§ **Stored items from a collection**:
------------------------------

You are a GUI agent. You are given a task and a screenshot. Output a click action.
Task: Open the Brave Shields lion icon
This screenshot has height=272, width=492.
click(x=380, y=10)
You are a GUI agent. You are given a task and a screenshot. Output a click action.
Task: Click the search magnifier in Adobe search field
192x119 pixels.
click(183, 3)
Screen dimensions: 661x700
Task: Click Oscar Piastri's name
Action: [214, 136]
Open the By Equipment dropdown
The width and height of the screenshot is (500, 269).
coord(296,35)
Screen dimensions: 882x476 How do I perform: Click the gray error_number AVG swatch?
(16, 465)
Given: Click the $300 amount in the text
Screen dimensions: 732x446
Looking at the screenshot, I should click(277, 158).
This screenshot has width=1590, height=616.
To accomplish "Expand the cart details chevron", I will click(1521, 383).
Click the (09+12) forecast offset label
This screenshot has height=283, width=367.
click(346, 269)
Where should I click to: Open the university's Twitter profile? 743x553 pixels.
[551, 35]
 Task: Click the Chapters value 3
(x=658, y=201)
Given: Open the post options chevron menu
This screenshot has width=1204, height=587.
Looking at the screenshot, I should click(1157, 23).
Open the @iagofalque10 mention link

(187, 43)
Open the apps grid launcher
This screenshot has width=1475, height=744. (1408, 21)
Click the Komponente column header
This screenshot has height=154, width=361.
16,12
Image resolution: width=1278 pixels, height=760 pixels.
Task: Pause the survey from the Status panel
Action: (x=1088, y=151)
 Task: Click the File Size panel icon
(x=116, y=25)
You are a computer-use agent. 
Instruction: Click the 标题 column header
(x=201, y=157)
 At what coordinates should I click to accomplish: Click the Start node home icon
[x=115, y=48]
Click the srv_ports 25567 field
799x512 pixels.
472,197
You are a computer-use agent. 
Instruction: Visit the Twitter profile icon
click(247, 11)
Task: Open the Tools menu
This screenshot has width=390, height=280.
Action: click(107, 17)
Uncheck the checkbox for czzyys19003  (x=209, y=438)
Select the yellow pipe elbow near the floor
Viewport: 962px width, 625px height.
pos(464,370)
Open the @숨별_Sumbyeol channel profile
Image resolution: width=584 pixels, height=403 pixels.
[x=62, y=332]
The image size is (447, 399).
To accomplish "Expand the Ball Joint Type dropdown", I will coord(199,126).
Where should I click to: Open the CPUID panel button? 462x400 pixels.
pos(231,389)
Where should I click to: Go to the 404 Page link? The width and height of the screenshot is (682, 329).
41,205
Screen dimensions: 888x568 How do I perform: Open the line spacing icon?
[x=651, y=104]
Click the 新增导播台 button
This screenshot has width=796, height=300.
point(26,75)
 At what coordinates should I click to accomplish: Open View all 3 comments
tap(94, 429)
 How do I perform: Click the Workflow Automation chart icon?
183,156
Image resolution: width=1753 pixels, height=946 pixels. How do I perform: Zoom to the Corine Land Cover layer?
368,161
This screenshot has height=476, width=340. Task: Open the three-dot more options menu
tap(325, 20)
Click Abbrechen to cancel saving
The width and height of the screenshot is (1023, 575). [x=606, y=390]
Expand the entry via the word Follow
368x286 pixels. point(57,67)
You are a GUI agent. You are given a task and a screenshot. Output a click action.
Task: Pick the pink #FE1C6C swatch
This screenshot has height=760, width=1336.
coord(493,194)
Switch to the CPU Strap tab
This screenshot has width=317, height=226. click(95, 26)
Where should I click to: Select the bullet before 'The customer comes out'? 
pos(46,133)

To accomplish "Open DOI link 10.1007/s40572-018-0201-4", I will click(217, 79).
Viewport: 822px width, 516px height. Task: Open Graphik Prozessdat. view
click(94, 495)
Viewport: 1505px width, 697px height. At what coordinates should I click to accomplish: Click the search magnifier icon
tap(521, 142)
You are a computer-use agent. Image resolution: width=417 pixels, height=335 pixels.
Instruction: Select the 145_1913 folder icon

------------------------------

§ **Work instructions**:
All of the data shown above must be copied exactly.

§ **Task response**:
You are a GUI agent. You are given a task and a screenshot. Output a click action.
Task: Open the Brave Shields lion icon
This screenshot has height=272, width=492.
click(x=380, y=10)
You are a GUI agent. You are given a task and a screenshot. Output a click action.
Task: Click the search magnifier in Adobe search field
192x119 pixels.
click(183, 3)
Screen dimensions: 661x700
Task: Click Oscar Piastri's name
Action: [214, 136]
Open the By Equipment dropdown
The width and height of the screenshot is (500, 269).
coord(296,35)
Screen dimensions: 882x476 How do I perform: Click the gray error_number AVG swatch?
(16, 465)
Given: Click the $300 amount in the text
Screen dimensions: 732x446
Looking at the screenshot, I should click(277, 158).
This screenshot has width=1590, height=616.
To accomplish "Expand the cart details chevron", I will click(1521, 383).
Click the (09+12) forecast offset label
This screenshot has height=283, width=367.
click(346, 269)
Where should I click to: Open the university's Twitter profile? 743x553 pixels.
[551, 35]
 Task: Click the Chapters value 3
(x=658, y=201)
Given: Open the post options chevron menu
This screenshot has width=1204, height=587.
Looking at the screenshot, I should click(1157, 23).
Open the @iagofalque10 mention link

(187, 43)
Open the apps grid launcher
This screenshot has width=1475, height=744. (1408, 21)
Click the Komponente column header
This screenshot has height=154, width=361.
16,12
Image resolution: width=1278 pixels, height=760 pixels.
Task: Pause the survey from the Status panel
Action: (x=1088, y=151)
 Task: Click the File Size panel icon
(x=116, y=25)
You are a computer-use agent. 
Instruction: Click the 标题 column header
(x=201, y=157)
 At what coordinates should I click to accomplish: Click the Start node home icon
[x=115, y=48]
Click the srv_ports 25567 field
799x512 pixels.
472,197
You are a computer-use agent. 
Instruction: Visit the Twitter profile icon
click(247, 11)
Task: Open the Tools menu
This screenshot has width=390, height=280.
Action: click(107, 17)
Uncheck the checkbox for czzyys19003  (x=209, y=438)
Select the yellow pipe elbow near the floor
Viewport: 962px width, 625px height.
pos(464,370)
Open the @숨별_Sumbyeol channel profile
Image resolution: width=584 pixels, height=403 pixels.
[x=62, y=332]
The image size is (447, 399).
To accomplish "Expand the Ball Joint Type dropdown", I will coord(199,126).
Where should I click to: Open the CPUID panel button? 462x400 pixels.
pos(231,389)
Where should I click to: Go to the 404 Page link? The width and height of the screenshot is (682, 329).
41,205
Screen dimensions: 888x568 How do I perform: Open the line spacing icon?
[x=651, y=104]
Click the 新增导播台 button
This screenshot has width=796, height=300.
point(26,75)
 At what coordinates should I click to accomplish: Open View all 3 comments
tap(94, 429)
 How do I perform: Click the Workflow Automation chart icon?
183,156
Image resolution: width=1753 pixels, height=946 pixels. How do I perform: Zoom to the Corine Land Cover layer?
368,161
This screenshot has height=476, width=340. Task: Open the three-dot more options menu
tap(325, 20)
Click Abbrechen to cancel saving
The width and height of the screenshot is (1023, 575). [x=606, y=390]
Expand the entry via the word Follow
368x286 pixels. point(57,67)
You are a GUI agent. You are given a task and a screenshot. Output a click action.
Task: Pick the pink #FE1C6C swatch
This screenshot has height=760, width=1336.
coord(493,194)
Switch to the CPU Strap tab
This screenshot has width=317, height=226. click(95, 26)
Where should I click to: Select the bullet before 'The customer comes out'? 
pos(46,133)

To accomplish "Open DOI link 10.1007/s40572-018-0201-4", I will click(217, 79).
Viewport: 822px width, 516px height. Task: Open Graphik Prozessdat. view
click(94, 495)
Viewport: 1505px width, 697px height. At what coordinates should I click to accomplish: Click the search magnifier icon
tap(521, 142)
You are a computer-use agent. Image resolution: width=417 pixels, height=335 pixels.
Instruction: Select the 145_1913 folder icon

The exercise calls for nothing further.